__YOUR INSTRUCTIONS__
Please state how many lines in the records below contain the word "computer"; the answer should be a number and nothing else.

__GIVEN ENTRIES__
•••

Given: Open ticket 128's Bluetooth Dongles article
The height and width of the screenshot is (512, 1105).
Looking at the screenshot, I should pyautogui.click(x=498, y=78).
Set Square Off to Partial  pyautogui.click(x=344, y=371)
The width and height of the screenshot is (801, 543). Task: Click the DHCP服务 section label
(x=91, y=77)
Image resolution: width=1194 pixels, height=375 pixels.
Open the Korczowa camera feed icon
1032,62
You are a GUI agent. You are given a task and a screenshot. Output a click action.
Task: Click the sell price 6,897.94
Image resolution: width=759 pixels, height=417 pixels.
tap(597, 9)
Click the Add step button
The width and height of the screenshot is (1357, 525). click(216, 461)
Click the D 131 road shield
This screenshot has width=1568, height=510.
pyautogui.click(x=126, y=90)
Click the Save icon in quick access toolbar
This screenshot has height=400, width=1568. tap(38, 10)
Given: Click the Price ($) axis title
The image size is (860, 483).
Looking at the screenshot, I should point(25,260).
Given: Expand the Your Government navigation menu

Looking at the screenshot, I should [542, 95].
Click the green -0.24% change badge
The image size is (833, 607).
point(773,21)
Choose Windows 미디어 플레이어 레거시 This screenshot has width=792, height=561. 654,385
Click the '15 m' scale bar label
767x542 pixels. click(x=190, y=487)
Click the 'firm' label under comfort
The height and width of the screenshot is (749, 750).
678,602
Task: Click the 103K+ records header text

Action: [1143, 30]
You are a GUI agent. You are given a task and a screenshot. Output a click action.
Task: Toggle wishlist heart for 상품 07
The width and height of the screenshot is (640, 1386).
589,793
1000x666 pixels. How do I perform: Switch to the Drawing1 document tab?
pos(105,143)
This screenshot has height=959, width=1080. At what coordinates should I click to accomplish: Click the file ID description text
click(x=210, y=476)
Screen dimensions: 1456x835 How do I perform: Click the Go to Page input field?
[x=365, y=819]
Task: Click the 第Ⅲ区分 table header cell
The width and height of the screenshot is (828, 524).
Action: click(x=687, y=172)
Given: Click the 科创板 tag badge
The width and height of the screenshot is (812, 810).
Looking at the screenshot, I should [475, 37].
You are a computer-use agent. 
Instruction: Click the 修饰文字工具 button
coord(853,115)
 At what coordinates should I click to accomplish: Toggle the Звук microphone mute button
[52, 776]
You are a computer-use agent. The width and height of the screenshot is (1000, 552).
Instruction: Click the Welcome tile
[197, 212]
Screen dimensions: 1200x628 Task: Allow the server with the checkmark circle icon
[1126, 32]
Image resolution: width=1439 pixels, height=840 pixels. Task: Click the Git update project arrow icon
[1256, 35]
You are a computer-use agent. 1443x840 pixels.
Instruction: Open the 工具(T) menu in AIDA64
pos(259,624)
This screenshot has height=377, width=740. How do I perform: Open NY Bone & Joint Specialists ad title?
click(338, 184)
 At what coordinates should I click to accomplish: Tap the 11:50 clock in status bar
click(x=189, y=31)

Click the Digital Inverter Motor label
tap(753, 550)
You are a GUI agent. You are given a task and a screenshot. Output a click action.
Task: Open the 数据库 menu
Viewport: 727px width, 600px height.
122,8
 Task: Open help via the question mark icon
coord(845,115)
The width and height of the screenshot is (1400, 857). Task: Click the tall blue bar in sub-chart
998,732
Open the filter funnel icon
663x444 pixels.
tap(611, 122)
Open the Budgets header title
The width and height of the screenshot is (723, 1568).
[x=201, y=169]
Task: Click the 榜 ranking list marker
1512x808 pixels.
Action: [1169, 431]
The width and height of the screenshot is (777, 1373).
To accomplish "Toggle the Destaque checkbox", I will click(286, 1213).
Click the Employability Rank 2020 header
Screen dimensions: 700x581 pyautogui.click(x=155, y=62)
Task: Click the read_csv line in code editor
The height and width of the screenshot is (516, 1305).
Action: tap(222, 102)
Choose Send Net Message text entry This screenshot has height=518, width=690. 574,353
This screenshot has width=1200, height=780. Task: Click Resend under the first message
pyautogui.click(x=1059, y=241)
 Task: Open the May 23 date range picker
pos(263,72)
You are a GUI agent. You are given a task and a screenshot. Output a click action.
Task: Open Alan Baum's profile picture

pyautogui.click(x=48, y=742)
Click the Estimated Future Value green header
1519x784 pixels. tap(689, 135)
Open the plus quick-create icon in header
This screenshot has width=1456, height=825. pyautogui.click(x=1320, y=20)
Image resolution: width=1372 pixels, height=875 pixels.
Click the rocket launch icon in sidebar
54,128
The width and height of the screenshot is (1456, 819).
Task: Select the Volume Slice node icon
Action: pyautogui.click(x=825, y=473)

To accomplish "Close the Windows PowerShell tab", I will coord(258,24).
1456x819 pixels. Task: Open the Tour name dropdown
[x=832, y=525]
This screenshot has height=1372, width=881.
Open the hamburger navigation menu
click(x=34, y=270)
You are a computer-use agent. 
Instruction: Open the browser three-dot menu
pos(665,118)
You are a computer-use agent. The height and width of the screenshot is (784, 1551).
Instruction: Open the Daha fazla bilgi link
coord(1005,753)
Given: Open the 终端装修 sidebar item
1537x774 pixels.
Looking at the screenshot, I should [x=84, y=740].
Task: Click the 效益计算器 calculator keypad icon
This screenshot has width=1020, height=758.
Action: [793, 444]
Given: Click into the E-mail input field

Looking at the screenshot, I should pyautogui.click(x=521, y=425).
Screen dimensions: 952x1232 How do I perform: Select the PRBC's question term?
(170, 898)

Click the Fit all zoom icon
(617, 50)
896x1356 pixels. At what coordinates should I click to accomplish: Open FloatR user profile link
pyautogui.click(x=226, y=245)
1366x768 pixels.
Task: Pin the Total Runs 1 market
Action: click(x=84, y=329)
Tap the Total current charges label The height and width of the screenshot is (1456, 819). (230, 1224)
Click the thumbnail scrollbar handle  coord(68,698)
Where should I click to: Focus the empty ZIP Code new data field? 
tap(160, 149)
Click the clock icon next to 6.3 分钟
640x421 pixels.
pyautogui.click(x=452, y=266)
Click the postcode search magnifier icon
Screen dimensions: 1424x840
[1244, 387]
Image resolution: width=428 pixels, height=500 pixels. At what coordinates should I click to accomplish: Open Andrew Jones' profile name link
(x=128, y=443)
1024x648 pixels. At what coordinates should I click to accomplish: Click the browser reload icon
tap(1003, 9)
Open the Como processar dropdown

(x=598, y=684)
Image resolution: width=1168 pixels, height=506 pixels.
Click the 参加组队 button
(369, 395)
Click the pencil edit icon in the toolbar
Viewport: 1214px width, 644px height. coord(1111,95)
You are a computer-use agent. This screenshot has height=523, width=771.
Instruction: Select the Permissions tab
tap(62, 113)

•••

__PROBLEM SOLUTION__
6